AIMET Model Compression
Overview
AIMET provides a model compression library that can be used to reduce a model’s MAC and memory costs with a minimal drop in accuracy. AIMET supports various compression schemes like Weight SVD, Spatial SVD and Channel Pruning.
Please see the Compression Guidebook - which includes some practical advice on using the compression features, and how to combine the features
Use Case
AIMET allows user to take a trained model and compress it to desired compression ratio which can be further fine-tuned and exported to a target. All of the compression schemes in AIMET use a two-step process - Compression ratio selection followed by model compression.
The following sub-sections explain these steps in more detail.
Compression ratio selection
Greedy Compression Ratio Selection: During this phase, individual layers of the original model are analyzed to determine optimal compression ratios per layer. Currently AIMET supports the Greedy Compression Ratio Selection method.
Manual Compression Ratio Selection: As an alternative to AIMET automatically selecting optimal compression ratios per layer, the user has a choice to specify compression ratios manually per layer. The suggested procedure would be to use the Greedy Compression Ratio Selection method to get a nominal set of compression ratios first. And then use this as the starting point for manually changing compression ratios for one or more layers.
To visualize various usage of the compression tool we can use:
Model Compression
In this phase, AIMET will apply the compression ratios per layer to create a compressed model. Currently, AIMET supports the following model compression algorithms.

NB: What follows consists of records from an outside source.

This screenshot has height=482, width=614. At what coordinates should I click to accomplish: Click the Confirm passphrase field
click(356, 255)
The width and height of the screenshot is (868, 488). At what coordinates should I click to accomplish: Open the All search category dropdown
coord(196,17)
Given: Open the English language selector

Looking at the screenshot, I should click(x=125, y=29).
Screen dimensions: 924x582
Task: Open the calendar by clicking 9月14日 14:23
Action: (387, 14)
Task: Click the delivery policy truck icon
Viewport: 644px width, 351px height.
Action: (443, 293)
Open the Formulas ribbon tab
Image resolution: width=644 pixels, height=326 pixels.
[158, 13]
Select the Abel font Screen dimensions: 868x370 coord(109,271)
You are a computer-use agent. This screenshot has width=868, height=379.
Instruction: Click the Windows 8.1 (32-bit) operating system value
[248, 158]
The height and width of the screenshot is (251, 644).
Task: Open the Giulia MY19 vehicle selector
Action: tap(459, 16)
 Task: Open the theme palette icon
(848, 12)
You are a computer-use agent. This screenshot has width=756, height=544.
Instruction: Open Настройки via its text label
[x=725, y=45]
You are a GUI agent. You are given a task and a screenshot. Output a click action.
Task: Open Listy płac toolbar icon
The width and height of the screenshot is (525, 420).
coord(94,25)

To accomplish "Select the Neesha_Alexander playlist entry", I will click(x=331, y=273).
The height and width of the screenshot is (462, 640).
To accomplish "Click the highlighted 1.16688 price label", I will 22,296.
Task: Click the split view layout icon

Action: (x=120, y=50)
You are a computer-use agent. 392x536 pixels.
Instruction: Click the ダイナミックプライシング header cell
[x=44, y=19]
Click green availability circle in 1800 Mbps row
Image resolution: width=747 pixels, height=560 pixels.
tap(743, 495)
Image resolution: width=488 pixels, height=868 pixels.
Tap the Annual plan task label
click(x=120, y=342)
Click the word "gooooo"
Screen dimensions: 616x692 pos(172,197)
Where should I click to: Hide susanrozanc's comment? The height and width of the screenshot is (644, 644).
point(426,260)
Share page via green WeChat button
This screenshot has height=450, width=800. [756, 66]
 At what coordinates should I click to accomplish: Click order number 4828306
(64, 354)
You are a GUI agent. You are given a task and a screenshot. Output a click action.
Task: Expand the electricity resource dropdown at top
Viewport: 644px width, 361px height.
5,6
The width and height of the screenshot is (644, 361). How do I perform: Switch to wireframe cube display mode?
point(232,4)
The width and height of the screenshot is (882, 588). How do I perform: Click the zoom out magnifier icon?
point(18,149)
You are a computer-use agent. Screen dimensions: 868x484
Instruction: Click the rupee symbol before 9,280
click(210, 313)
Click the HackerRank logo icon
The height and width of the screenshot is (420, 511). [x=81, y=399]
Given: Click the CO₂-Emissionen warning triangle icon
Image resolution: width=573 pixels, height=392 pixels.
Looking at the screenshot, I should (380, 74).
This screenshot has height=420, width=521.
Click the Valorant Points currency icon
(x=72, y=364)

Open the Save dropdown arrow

Optional techniques to get better compression results
AIMET supports the following techniques that can be optionally used to get better compression results
Rank-rounding
Per-layer fine-tuning
Rank Rounding
Often ML runtime-software like those for Embedded ML accelerators, will prefer the dimensions of layers like Conv2d or FC to be of a certain multiplicity. Matching the expected dimension size will result in optimal runtime for that layer. AIMET techniques like Weight/Spatial SVD or Channel Pruning, try to decompose layers or reduce layers - specifically in terms of output channels and input channels. The rank-rounding feature in AIMET will try and reduce layers to match a user-provided multiplicity. By default this feature is disabled. At present, AIMET allows the user to specify a multiplicity-factor for the entire model, not on a per-layer basis.
Users can make use of this feature to generate more optimal models for running on embedded targets.
Per-layer Fine-tuning
Given a user-model and desired compression-ratio, the user may sometimes notice a sharp degradation in accuracy after compression but before fine-tuning. One technique that might help the overall compression of such scenarios, is using a feature called per-layer fine-tuning. When this feature is selected, AIMET invokes a user-provided fine-tuning function after compressing every layer that was selected for compression. This is done during the Model Compression phase in the diagram shown above.
Note: The user is responsible for choosing appropriate learning-rates and other training parameters for fine-tuning. Using this feature may require the user to carefully pick the learning rates and learning-rate-decay parameters to be used during fine-tuning.
FAQs
Which technique is the best technique to use for compression?
We see best results when Spatial SVD is performed followed by Channel Pruning.
Can we combine the different techniques?
Yes, as stated in 1, different techniques can be combined together to get better accuracy. Compression can be combined with Post-training Quantization techniques as well to get a better model for target.
How to take a model to target after compression?
To take a model to target it needs to be first compressed using the above techniques and then it should be quantized and exported to target
Greedy rank selection is very slow. Can something be done to speed it up?
Greedy rank selection in itself is not time consuming. The time consuming part is creating the eval-score dictionary. For different experiments, eval-score dictionary can be generated once and then loaded into the searcher. Or, one can reduce the number of candidates over which the eval-score dictionary is created. But lesser the number of candidates, lesser the granularity. To strike a balance the value of 10 candidates was chosen.
Is per-layer fine tuning helpful?
Per-layer fine tuning is an experimental technique. We have not observed major gains by using it. But one can try out if it works for their model. In practice, we have observed that the best combination is to do say 1 epoch of fine-tuning per-layer and then do say 10-15 epochs of fine-tuning for the entire compressed model at the end.
References
Xiangyu Zhang, Jianhua Zou, Kaiming He, and Jian Sun. “Accelerating Very Deep Convolutional Networks for Classification and Detection.” IEEE Transactions on Pattern Analysis and Machine Intelligence, vol. 38, no. 10, pp. 1943-1955, 1 Oct. 2016.
Yihui He, Xiangyu Zhang, and Jian Sun. “Channel Pruning for Accelerating Very Deep Neural Networks.” IEEE International Conference on Computer Vision (ICCV), Venice, 2017, pp. 1398-1406.
Max Jaderberg, Andrea Vedaldi, and Andrew Zisserman. “Speeding up Convolutional Neural Networks with Low Rank Expansions.” British Machine Vision Conference, Jan. 2014.
Andrey Kuzmin, Markus Nagel, Saurabh Pitre, Sandeep Pendyam, Tijmen Blankevoort, Max Welling. “Taxonomy and Evaluation of Structured Compression of Convolutional Neural Networks.”